How to Diagnose and Resolve CPU Spikes up to 900% in MySQL and Java Processes
This article explains common causes of extreme CPU usage in MySQL and Java applications, provides step‑by‑step troubleshooting methods using Linux tools and SQL commands, and presents real‑world case studies with concrete optimizations such as indexing, caching, and thread‑handling adjustments.
CPU usage exceeding 200% is a frequent production issue, especially when MySQL or Java processes jump to 900% or more, often caused by high concurrency, missing indexes, heavy GC, or busy loops.
MySQL scenario: Use top to confirm mysqld is the culprit, then run show processlist; to find resource‑intensive queries. Check execution plans for missing indexes (e.g., user_code without an index) and consider disabling slow‑query logging in high‑load periods. Mitigate by killing offending threads, adding appropriate indexes, enabling a cache layer (Redis), limiting connections, and tuning memory parameters.

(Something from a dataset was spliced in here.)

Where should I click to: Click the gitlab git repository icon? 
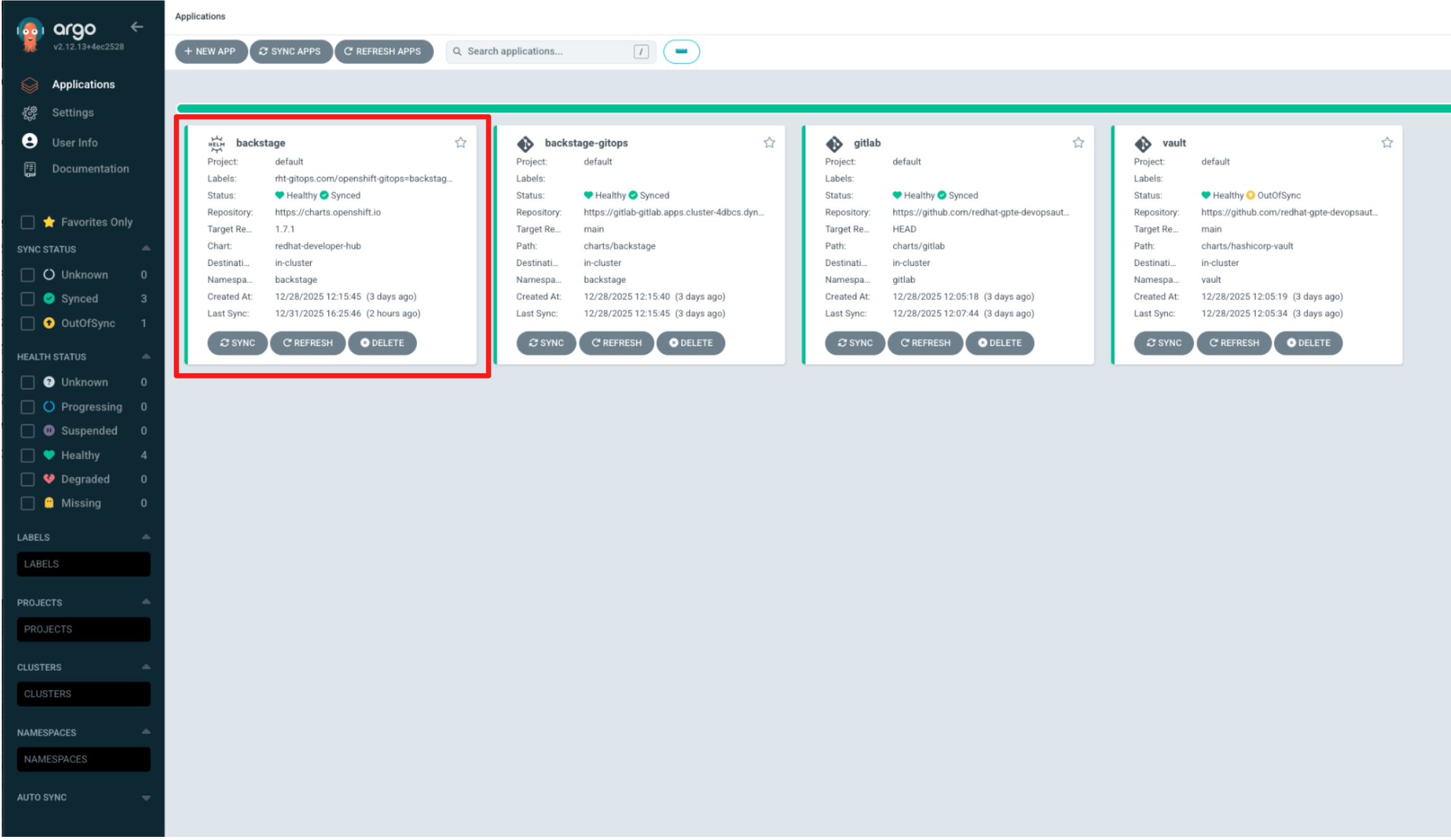(x=834, y=144)
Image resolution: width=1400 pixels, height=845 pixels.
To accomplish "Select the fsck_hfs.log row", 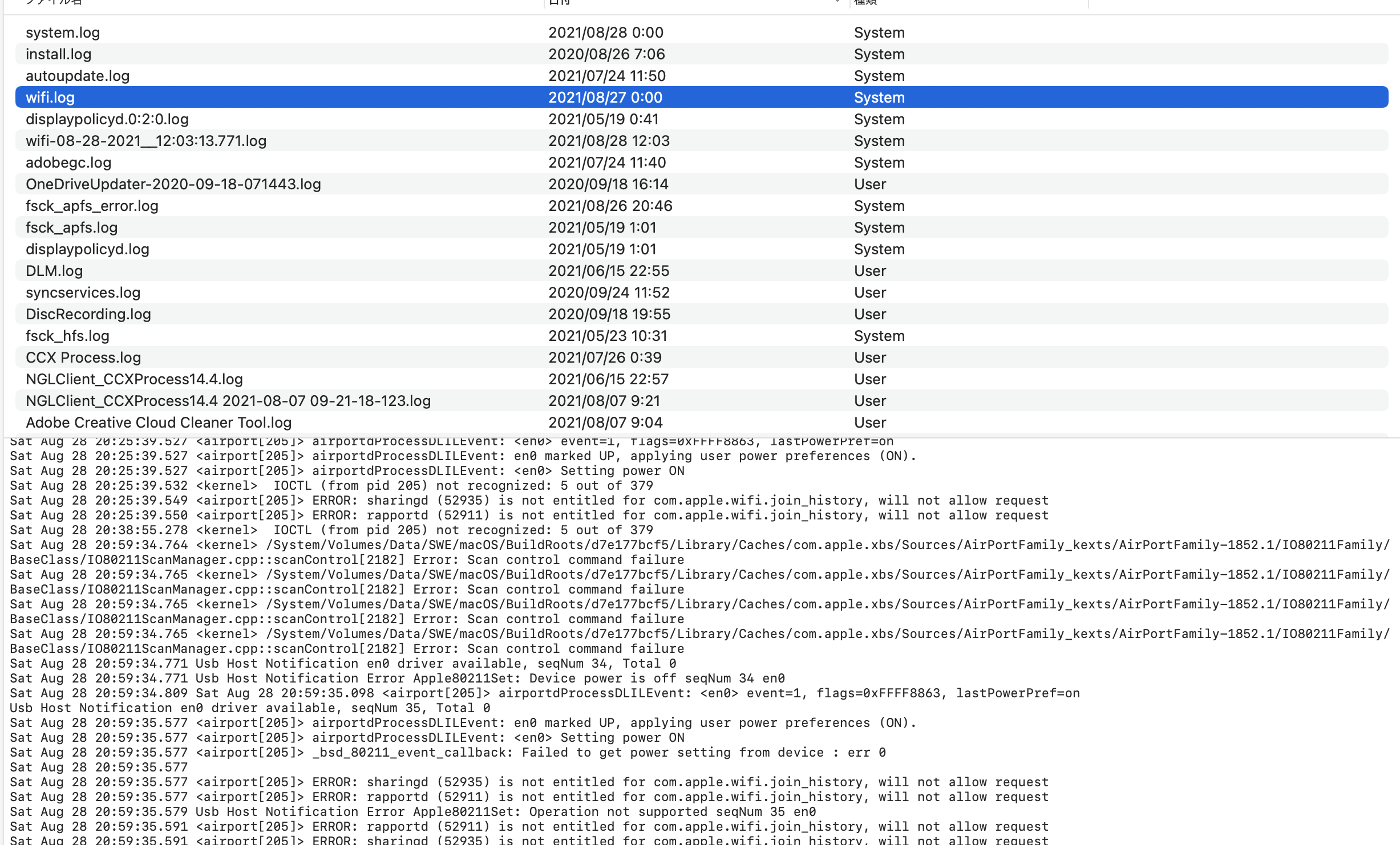I will point(67,336).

Real MySQL case: A production database showed 900% CPU due to unindexed queries and an active slow‑log. After adding the missing index, disabling the slow‑log, and routing frequent reads through Redis, CPU dropped to 70‑80% and later stabilized around 30‑40%.
Java scenario: Typical triggers include empty loops, excessive object creation leading to frequent GC, and selector spin. Locate the hot thread with top, then top -Hp <PID> to list threads, convert the thread ID to hex using printf "%x\n" <tid>, and inspect the stack with jstack -l <PID>. Resolve by inserting Thread.sleep or locks for empty loops, using object pools, or rebuilding selectors.
Real Java case: A Java service consumed 700% CPU. Using top and top -Hp 23602 identified thread 30309, which after hex conversion (0x7665) was traced via jstack to ImageConverter.run(). The method used a non‑blocking poll() on a LinkedBlockingQueue, causing a busy loop when the queue was empty. Replacing poll() with take() (blocking) eliminated the spin, reducing CPU usage to under 10%.
These examples demonstrate that systematic use of Linux monitoring tools, SQL diagnostics, and proper concurrency control can effectively tame extreme CPU spikes in both database and application layers.